[关键词]
[摘要]
目的:评价玻璃体腔注射抗血管内皮生长因子(anti-vascular endothelial growth factor,anti-VEGF)药物康柏西普(conbercept)联合视网膜光凝治疗糖尿病性视网膜病变(diabetic retinopathy,DR)合并糖尿病黄斑水肿(diabetic macular edema,DME)的疗效。
方法:前瞻性病例研究。选取2015-08/2016-06确诊的DR伴DME、有完整随访记录的患者48例80眼,其中非增殖期DR(non-proliferative DR,NPDR)中度者4例5眼,NPDR重度者38例65眼,处于增殖期DR(proliferative DR,PDR)者6例10眼。采用随机数字表法将患者分为联合组和激光组。联合组进行玻璃体腔注射康柏西普(intravitreal conbercept,IVC)和全视网膜光凝(panretinal photocoagulation,PRP),激光组行黄斑区格栅样光凝和PRP。观察两组患者完成PRP后1wk,1、3、6、12mo的最佳矫正视力(best corrected visual acuity,BCVA)、黄斑中心厚度(central macular thickness,CMT)、激光能量及术后并发症的发生情况。
结果:BCVA:在各个随访时间点,联合组治疗后各时间点BCVA明显优于激光组。联合组PRP后1wk,1、3mo视力较上次观察时间点视力提高,6、12mo与上次观察时间点相比,视力保持稳定; 激光组PRP后1、3mo视力较上次观察时间点提高; 1wk,6、12mo与上次观察时间点相比,视力保持稳定。CMT:在各个随访时间点,联合组治疗后各时间点CMT均低于激光组。联合组PRP后1wk,1、3mo的CMT较上次观察时间点降低明显,6、12mo与上次观察点相比,保持稳定; 激光组PRP后1、3mo的CMT较上次观察时间点降低; 1wk,6、12mo与上次观察时间点相比,CMT保持稳定。
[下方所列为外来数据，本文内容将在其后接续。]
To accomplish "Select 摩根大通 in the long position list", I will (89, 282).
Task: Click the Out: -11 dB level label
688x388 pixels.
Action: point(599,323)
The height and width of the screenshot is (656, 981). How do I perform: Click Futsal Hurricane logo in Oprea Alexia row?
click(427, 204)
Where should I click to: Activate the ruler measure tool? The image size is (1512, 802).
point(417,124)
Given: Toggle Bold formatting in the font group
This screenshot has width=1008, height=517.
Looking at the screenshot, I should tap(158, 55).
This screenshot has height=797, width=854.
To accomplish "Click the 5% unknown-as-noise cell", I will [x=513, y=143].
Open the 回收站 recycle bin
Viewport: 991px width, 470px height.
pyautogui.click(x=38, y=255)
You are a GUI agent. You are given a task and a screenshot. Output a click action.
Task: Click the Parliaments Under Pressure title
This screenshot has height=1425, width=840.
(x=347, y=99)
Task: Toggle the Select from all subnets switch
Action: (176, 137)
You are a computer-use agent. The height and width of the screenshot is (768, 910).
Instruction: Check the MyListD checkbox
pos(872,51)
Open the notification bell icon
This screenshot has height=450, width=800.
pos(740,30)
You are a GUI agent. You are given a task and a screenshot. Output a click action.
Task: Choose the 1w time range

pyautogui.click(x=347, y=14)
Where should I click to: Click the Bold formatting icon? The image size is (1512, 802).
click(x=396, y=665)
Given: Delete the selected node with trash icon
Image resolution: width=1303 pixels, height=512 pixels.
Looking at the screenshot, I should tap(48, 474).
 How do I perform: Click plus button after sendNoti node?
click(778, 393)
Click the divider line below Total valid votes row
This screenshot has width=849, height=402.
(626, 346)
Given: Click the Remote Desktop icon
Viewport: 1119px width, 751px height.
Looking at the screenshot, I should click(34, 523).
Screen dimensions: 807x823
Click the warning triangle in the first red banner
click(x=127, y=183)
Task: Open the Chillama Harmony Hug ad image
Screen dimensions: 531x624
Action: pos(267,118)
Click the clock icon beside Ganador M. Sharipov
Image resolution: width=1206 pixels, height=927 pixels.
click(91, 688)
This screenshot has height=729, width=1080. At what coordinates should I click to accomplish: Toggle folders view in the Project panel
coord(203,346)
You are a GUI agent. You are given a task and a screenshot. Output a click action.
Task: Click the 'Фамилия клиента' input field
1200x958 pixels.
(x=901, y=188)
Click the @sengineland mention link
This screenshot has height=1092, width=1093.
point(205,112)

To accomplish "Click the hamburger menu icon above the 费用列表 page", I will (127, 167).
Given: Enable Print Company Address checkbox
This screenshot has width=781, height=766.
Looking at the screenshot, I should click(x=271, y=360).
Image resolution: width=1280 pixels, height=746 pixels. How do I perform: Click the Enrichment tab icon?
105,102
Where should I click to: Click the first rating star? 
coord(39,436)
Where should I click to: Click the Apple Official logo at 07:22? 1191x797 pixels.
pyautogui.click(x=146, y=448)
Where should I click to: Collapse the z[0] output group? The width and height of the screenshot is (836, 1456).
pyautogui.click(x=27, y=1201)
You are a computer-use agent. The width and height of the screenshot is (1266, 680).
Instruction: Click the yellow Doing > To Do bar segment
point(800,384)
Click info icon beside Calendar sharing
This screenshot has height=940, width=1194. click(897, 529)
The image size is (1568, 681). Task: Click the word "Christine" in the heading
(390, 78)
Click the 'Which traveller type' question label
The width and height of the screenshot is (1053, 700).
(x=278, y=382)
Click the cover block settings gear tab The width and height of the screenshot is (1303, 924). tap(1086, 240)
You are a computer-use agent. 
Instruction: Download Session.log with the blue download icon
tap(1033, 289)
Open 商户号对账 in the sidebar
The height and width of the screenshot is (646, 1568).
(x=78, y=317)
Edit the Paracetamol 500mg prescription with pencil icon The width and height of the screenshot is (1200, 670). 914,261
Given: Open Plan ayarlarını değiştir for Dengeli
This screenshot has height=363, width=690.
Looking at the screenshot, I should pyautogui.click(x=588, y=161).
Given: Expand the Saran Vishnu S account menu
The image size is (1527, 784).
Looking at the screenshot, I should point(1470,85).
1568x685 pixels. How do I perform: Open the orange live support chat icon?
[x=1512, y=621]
PRP所用能量:两组患者在观察期间,均未发现激光光斑融合; 联合组PRP所用激光能量明显低于激光组。两组患者均无严重并发症发生。
结论:玻璃体腔注射康柏西普联合PRP治疗非增殖期中重度和增殖期DR合并DME,可有效提高患者视力,减轻视网膜水肿,长期疗效有待于进一步观察。
[Key word]
[Abstract]
AIM: To evaluate the efficacy of intravitreal Conbercept combined with retinal photocoagulation in treating diabetic retinopathy(DR)with diabetic macular edema(DME).
METHODS: Prospective case study. Totally 48 patients(80 eyes)diagnosed as DR with DME randomized to combined group and laser group. Among them, there were 4 patients with 5 eyes in the moderate stage of non-proliferative DR(NPDR), 38 patients with 65 eyes in the severe stage of NPDR, and 6 cases with 10 eyes in the stage of proliferative DR(PDR). Intravitreal conbercept(IVC)and pan retinal photocoagulation(PRP)were performed in the combined group; the macular grid pattern laser photocoagulation and PRP were performed in the laser group. Best corrected visual acuity(BCVA),central macular thickness(CMT)and laser energy were tested at baseline and repeated at 1wk, 1, 3, 6, and 12mo after PRP.
RESULTS: Repeated measures showed an effect of treatment in combined group. Combined group induced increased BCVA at 1wk, 1 and 3mo after PRP, and remained stable in 6 and 12mo after PRP. Laser group induced increased BCVA at 1 and 3mo after PRP, and remained stable in 1wk, 6 and 12mo after PRP. Combined group induced decreased CMT at 1wk, 1 and 3mo post PRP, and remained stable in 6 and 12mo after PRP. Laser group induced decreased CMT at 1 and 3mo after PRP, and remained stable in 1wk, 6 and 12mo post PRP. There was no laser spot fusion was observed in the two groups during the follow-up. Laser energy in the combined group was lower than that in the laser group. No complications were observed during the follow-up.
CONCLUSION: IVC and retinal photocoagulation significantly improves visual and anatomic outcomes in patients with DR complicated with DME. Long-term efficacy remains to be seen.